This incident spotlights the emerging risks and accountability challenges posed by AI integration in the legal domain. Indian courts are increasingly adopting AI tools for research and transcription, yet there are no binding regulations governing their use or safeguards to prevent the citation of fabricated legal precedents. The Supreme Court’s framing of AI citation as misconduct raises significant questions about how lawyers and judges will be held responsible for ensuring the authenticity of AI-derived content.
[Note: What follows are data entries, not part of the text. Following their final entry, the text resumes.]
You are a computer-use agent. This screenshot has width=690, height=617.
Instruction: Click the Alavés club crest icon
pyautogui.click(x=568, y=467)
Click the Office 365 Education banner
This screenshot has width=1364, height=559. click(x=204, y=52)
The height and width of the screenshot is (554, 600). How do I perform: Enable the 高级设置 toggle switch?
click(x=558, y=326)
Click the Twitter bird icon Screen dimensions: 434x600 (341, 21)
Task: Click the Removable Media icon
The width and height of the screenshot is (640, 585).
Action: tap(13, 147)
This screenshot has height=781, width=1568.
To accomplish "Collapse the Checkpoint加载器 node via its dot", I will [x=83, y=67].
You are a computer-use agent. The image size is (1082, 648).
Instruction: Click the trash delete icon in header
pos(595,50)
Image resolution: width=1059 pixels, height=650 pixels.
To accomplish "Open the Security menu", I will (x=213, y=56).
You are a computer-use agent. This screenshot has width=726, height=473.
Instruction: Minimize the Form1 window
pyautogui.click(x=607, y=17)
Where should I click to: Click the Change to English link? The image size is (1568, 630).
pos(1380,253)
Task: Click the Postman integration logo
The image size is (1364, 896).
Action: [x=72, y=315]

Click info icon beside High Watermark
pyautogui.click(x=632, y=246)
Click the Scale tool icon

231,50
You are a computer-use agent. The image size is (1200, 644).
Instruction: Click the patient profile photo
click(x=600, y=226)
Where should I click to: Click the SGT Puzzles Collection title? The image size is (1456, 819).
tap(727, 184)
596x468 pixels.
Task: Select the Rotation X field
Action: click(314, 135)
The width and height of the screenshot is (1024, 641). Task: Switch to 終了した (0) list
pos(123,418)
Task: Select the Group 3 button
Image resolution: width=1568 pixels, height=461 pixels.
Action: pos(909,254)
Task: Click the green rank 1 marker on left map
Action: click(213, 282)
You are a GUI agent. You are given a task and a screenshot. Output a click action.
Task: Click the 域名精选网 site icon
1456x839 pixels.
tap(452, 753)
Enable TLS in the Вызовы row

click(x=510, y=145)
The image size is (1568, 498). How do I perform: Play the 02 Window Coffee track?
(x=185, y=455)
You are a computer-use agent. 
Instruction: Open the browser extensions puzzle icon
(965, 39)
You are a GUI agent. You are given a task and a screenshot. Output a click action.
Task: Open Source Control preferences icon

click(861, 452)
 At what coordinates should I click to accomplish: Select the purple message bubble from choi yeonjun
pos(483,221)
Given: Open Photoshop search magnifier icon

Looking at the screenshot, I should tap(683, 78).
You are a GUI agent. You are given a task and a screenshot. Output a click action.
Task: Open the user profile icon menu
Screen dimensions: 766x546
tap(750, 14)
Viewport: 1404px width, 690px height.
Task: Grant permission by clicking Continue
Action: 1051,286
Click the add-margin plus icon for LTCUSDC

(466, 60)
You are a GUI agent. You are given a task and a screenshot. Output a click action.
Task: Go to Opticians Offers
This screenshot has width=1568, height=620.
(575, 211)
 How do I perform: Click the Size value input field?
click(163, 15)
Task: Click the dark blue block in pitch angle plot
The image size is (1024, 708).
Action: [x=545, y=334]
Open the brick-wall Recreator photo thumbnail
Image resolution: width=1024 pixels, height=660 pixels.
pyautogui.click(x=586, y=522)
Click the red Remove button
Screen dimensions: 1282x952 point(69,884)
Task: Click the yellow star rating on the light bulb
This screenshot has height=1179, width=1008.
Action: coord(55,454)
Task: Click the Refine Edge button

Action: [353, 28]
Moreover, India’s judiciary handles an enormous caseload with over 5 crore pending cases, intensifying the appeal of AI assistance. The court’s call for a sovereign large language model and an India-specific legal database indicates a preference for state-regulated AI resources, which could mitigate dependence on commercial systems prone to generating hallucinated outputs.

What to watch next

The Bar Council of India is expected to submit its report after constituting the expert panel, with the next Supreme Court hearing scheduled for May 26. Attorney General R Venkataramani will consult relevant government ministries, including MeitY, to determine whether formal regulatory frameworks for AI in courts should be introduced or if judicial self-governance will suffice.

The judiciary’s response to this issue will set important precedents on how AI tools are vetted and integrated into India’s legal practice. Monitoring developments in judicial discipline related to AI misconduct, as well as progress toward a sovereign AI model and legal database, will be crucial for understanding the trajectory of AI governance in the country’s justice system.